Taken from Warrior's logs:
Originally Posted by hman85
Generally, a cyclic ketogenic diet (CKD) works wonders - staying low carb for 3-4 days maximum, then carbing up. Again, the goal is to lean up but preserve current LBM.
Here is an example split that I have used for successful priming:
Day 1: Moderate Carb/Cardio
Day 2: Low Carb/Upperbody Supersets
Day 3: Low Carb/Lowerbody Supersets
Day 4: Low Carb/Cardio
Day 5: Low Carb/Full Body Workout (begin carb load after evening training)
Day 6: Carb Load/No training
Day 7: Moderate Carb/Power Training (Squat/Deads/Bench)
How much cardio you do and how low you take your calories, is determined by your LBM and what you have learned about your metabolism and personal limitations.
He goes on to recommend the following approach to transitioning the diet right into the steroid cycle:
The last 4-5 days before the cycle starts should be low carb. On the day you carb up - you should begin the cycle. Testosterone and most of it's popular deriatives will make this carb load very effective - and glycogen supercompensation should occur very quickly... especially if you use short esters or frontload longer esters - to get blood levels up quickly. After this point your body will remain very responsive to the cycle and you should begin training hard - drop sets, rest-pause... go intense!
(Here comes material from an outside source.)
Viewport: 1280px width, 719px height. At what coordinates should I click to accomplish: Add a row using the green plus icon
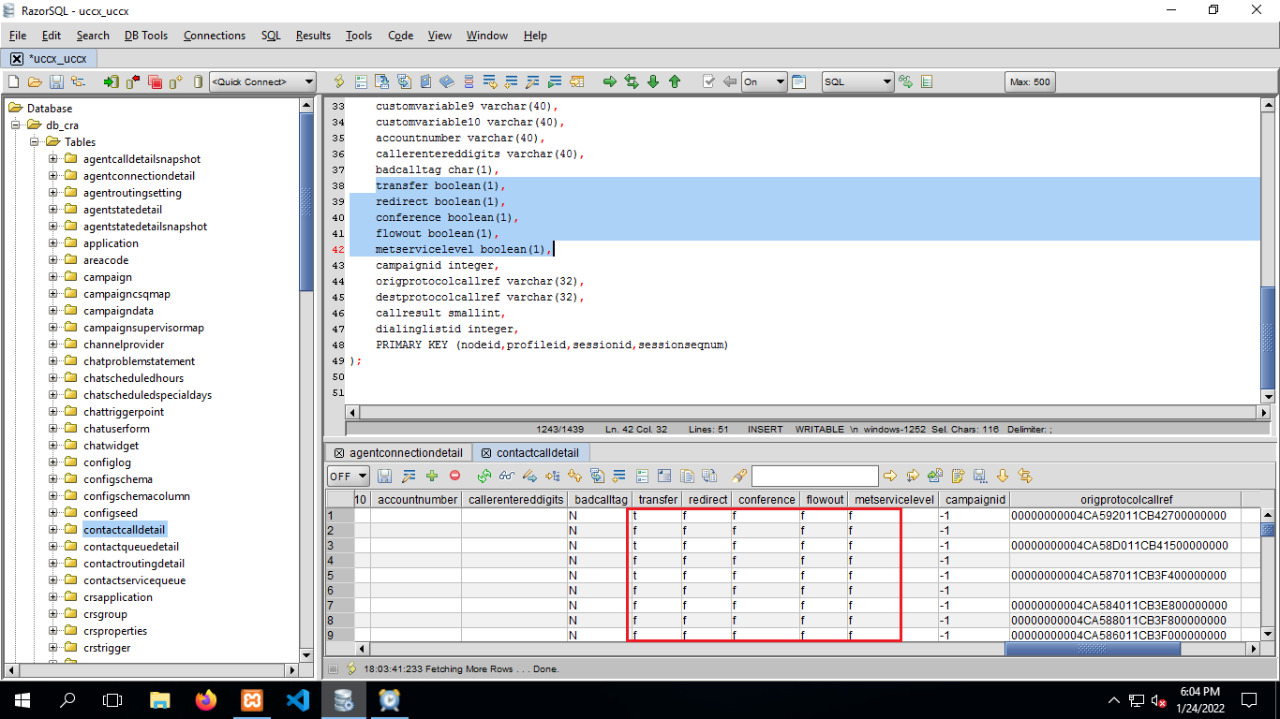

You should feel ready for it. As always - keep a training log to maximize the growth window.
I also think his following tip on carb loading is a good one:
NOTE: Carb Loading - if you haven't ran a CKD before, remember that you need to deplete glycogen during the week so you can get the proper response from the carb loads. Be carefull of total calorie intake - if you go low carb, but eat too much - this will effect the depletion phase. During the carb load, stick to protein and carb food sources... if you have a craving to curb that is also high in fat, the best time to indulge is within the first several hours of the carb load - studies show fat gain during this time is very low... the body is more interested in replenishing itself than it is in storing fat. As you advance through the carb load - high fat food are more likely to be stored.